What you will do
Go to the line containing "Bone (1059, 1111)" in the records below and print it and every following line exactly, on through the line containing "Registrarse (12, 2212)", then stop.

+--

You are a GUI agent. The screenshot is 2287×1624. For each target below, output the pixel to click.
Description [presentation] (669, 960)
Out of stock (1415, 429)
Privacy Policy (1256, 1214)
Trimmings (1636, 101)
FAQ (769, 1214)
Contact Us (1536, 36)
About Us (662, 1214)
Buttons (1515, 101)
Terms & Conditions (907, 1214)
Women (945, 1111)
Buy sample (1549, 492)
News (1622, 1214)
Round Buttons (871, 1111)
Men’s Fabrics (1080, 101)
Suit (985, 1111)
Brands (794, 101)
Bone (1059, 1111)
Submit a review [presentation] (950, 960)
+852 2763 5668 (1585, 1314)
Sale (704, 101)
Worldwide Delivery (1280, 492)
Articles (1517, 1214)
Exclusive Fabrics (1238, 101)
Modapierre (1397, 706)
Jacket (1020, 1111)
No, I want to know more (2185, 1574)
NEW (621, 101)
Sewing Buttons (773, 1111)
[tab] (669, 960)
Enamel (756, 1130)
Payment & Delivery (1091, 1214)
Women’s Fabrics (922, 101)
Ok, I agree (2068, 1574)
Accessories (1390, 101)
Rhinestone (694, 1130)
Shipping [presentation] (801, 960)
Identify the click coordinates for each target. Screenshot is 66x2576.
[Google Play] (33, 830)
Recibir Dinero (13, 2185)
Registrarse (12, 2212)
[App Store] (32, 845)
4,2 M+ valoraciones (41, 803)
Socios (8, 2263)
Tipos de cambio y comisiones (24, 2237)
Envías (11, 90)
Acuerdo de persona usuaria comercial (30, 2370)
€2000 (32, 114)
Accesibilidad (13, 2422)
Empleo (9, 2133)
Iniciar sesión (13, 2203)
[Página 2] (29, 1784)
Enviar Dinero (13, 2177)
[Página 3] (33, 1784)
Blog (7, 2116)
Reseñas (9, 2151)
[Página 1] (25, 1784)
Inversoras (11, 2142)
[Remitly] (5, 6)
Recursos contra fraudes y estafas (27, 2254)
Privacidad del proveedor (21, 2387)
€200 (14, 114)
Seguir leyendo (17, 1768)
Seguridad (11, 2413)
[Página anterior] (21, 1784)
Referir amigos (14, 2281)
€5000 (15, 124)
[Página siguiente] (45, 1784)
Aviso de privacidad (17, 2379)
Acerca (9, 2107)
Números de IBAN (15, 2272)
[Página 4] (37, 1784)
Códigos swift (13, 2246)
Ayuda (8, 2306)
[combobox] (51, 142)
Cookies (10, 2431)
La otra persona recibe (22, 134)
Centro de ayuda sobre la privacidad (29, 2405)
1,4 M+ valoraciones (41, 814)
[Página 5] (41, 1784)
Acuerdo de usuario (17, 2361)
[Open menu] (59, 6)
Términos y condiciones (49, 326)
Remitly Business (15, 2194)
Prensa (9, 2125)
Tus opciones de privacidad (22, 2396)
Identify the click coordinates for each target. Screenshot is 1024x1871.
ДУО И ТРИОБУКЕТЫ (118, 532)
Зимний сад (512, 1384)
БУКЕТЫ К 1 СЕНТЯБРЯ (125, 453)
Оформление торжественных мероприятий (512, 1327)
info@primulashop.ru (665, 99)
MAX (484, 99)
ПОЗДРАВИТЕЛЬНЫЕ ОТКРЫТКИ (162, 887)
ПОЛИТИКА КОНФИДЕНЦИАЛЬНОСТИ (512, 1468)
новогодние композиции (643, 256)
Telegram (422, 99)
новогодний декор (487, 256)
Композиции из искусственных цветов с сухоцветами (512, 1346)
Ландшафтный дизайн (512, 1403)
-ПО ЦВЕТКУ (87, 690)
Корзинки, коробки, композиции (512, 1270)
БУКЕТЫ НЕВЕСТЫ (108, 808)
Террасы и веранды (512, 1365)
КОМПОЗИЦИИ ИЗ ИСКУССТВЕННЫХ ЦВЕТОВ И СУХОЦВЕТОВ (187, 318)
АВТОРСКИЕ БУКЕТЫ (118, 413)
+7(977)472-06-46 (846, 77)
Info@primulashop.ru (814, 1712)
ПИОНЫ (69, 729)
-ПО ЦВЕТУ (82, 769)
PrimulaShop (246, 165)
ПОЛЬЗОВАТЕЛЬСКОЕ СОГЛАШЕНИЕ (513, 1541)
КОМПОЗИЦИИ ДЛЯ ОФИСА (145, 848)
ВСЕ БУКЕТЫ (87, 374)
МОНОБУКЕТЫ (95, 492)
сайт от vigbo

+--

Your response
Bone (1059, 1111)
Submit a review [presentation] (950, 960)
+852 2763 5668 (1585, 1314)
Sale (704, 101)
Worldwide Delivery (1280, 492)
Articles (1517, 1214)
Exclusive Fabrics (1238, 101)
Modapierre (1397, 706)
Jacket (1020, 1111)
No, I want to know more (2185, 1574)
NEW (621, 101)
Sewing Buttons (773, 1111)
[tab] (669, 960)
Enamel (756, 1130)
Payment & Delivery (1091, 1214)
Women’s Fabrics (922, 101)
Ok, I agree (2068, 1574)
Accessories (1390, 101)
Rhinestone (694, 1130)
Shipping [presentation] (801, 960)
Identify the click coordinates for each target. Screenshot is 66x2576.
[Google Play] (33, 830)
Recibir Dinero (13, 2185)
Registrarse (12, 2212)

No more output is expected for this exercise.